“In VCU’s Advertising class, “Judgment”, soon-to-be-college-grads are advised on how to stand out for potential employers. We are taught how to create strong resumes, cover letters, and portfolios based on our personal brands. My professor used the analogy of the Buick and a unique sports car to describe people entering the professional work force. He explained that a Buick is fairly standard car and that because there are millions of them on the road all the time, we hardly even notice them in passing. On the other hand, people are more likely to notice a cool car like a Shelby Cobra because they really aren’t cars we see regularly. How does this relate to aspiring young professionals? In essence, he was saying that there are two types of people joining the work force: the standard candidates and those with unique brand identities. Of course, he was not saying that the Buick is an unworthy candidate. He was simply explaining that on paper, a uniquely established brand identity like a Shelby Cobra is more likely to grab the attention of a potential employer.
In my professor’s defense, I agree that people should make the effort to distinguish themselves. Employers want stand out candidates. They do not hire fresh college graduates just because they want to give them a salary and paid vacation time. They want the employee that has the most to offer their business. If we were all standard, would there be such a thing as a leader or a boss? We would all be entry-level employees with the same basic skills and knowledge to bring to the table. Someone has to step up to the plate and be the Shelby Cobra.
I would like to say though, as far as resumes, cover letters, and portfolios go, I am an avid enthusiast of the Buick. I am a Buick. I use Times New Roman size 12 font in black with a standard headline in a standard format for the majority of my work. While some say it’s plain and boring, I say it’s neat and orderly. My technical abilities are not yet developed, at least not on paper. I am still very young with limited work experience. How much can I really write without it sounding overly embellished? To me, it’s not about the face value; it’s about the content, depth, and quality. At a first glance, my resume may look boring but after a second glance, people see that I am clearly committed, having worked for the same company for several years. They also see that I am straight forward, honest, and to the point. If that is a Buick then I am proud to say that is me.

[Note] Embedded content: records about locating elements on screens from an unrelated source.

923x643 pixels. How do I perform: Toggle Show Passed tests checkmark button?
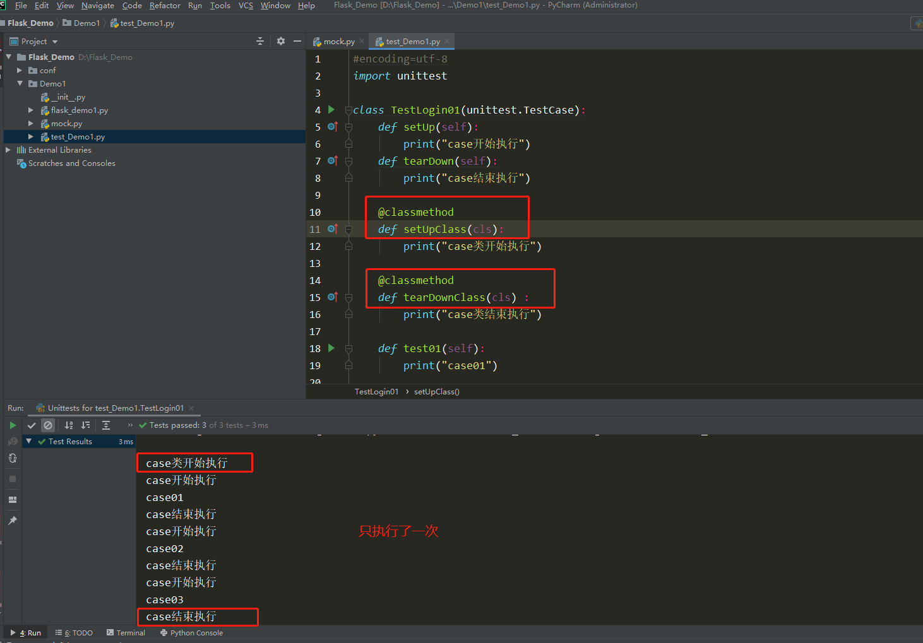[32, 425]
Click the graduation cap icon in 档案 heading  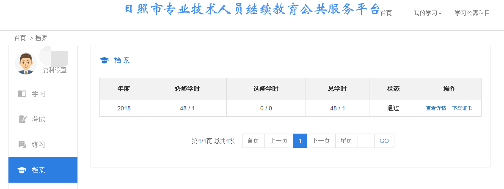tap(104, 60)
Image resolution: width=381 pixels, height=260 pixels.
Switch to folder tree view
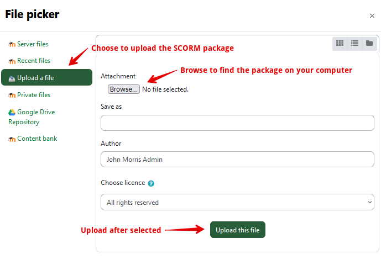pos(369,43)
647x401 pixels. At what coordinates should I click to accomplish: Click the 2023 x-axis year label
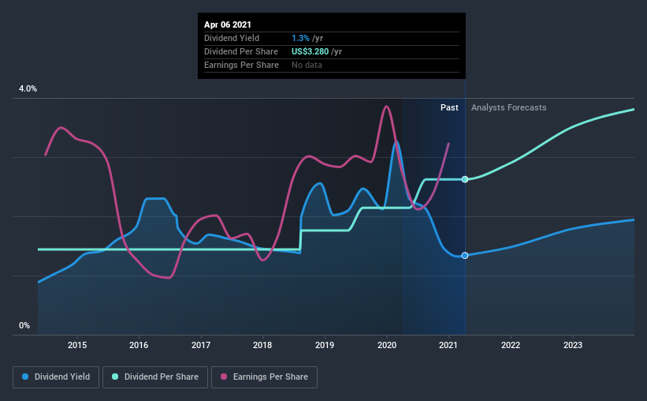pos(573,345)
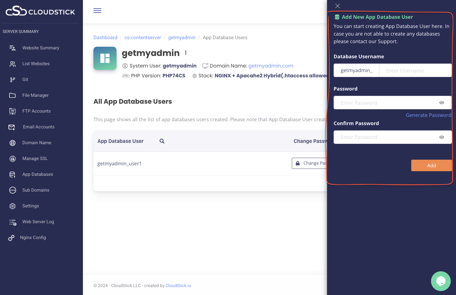
Task: Show password in Password field
Action: tap(442, 103)
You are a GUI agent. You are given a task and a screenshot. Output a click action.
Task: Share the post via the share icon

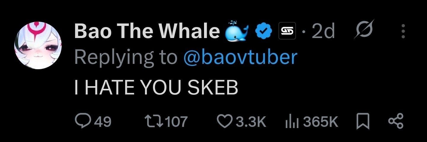395,121
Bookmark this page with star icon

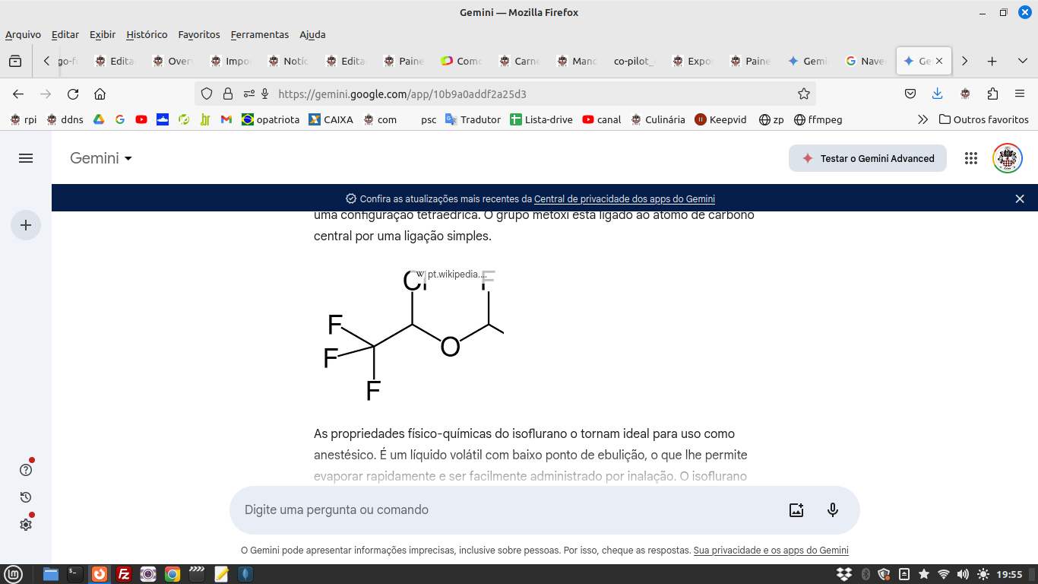(x=804, y=94)
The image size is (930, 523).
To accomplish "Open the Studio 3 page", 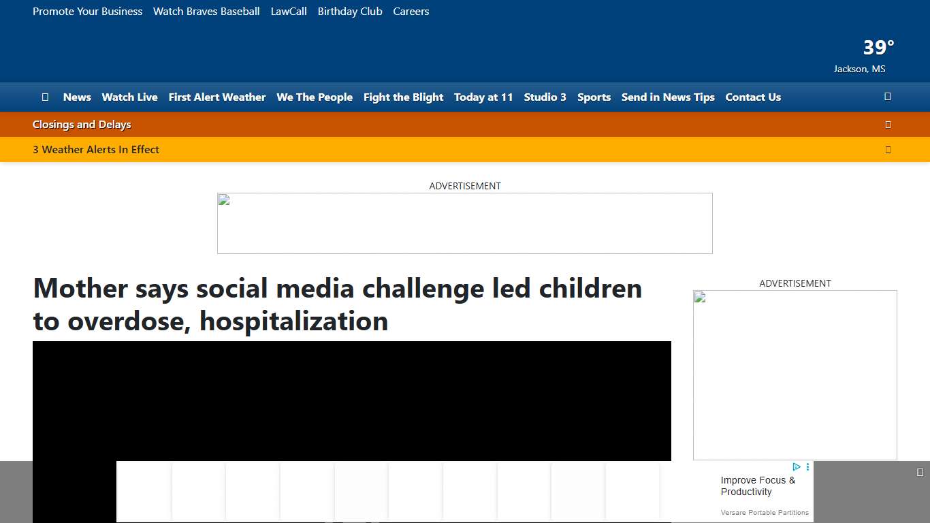I will 545,97.
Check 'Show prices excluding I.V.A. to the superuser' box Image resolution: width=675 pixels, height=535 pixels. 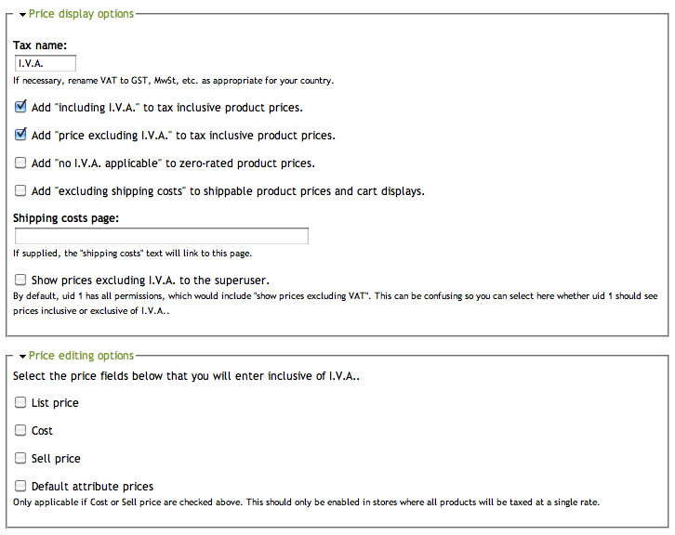20,279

I would also like to note that, although I do have not one, a Buick persona is not always detrimental for a job candidate. I can actually see how a standard job candidate could sometimes be preferable to an employer. For example, a company might choose to hire a college student over an experienced professional because the college student, with limited work experience, is much easier to train. These kinds of new hires typically do not have much to ‘rewire’ so they absorb everything quicker and more efficiently. Companies can start completely from scratch and mold them into brand ambassadors. With that kind of knowledge, employee turnover would likely be lower and promotions from within much higher.
As I mentioned before, I agree with the concept of branding oneself. There is absolutely nothing wrong with that. I also do not think that there is anything wrong with the Buick brand. It might not be the flashiest or the most fun but it is definitely business appropriate. And at my age, who really has a set brand identity? Our post-school lives are just beginning, and now is when we start to discover who we really are. Plus, most people in the business world have to pay their dues: first the Buick, later the Cobra.”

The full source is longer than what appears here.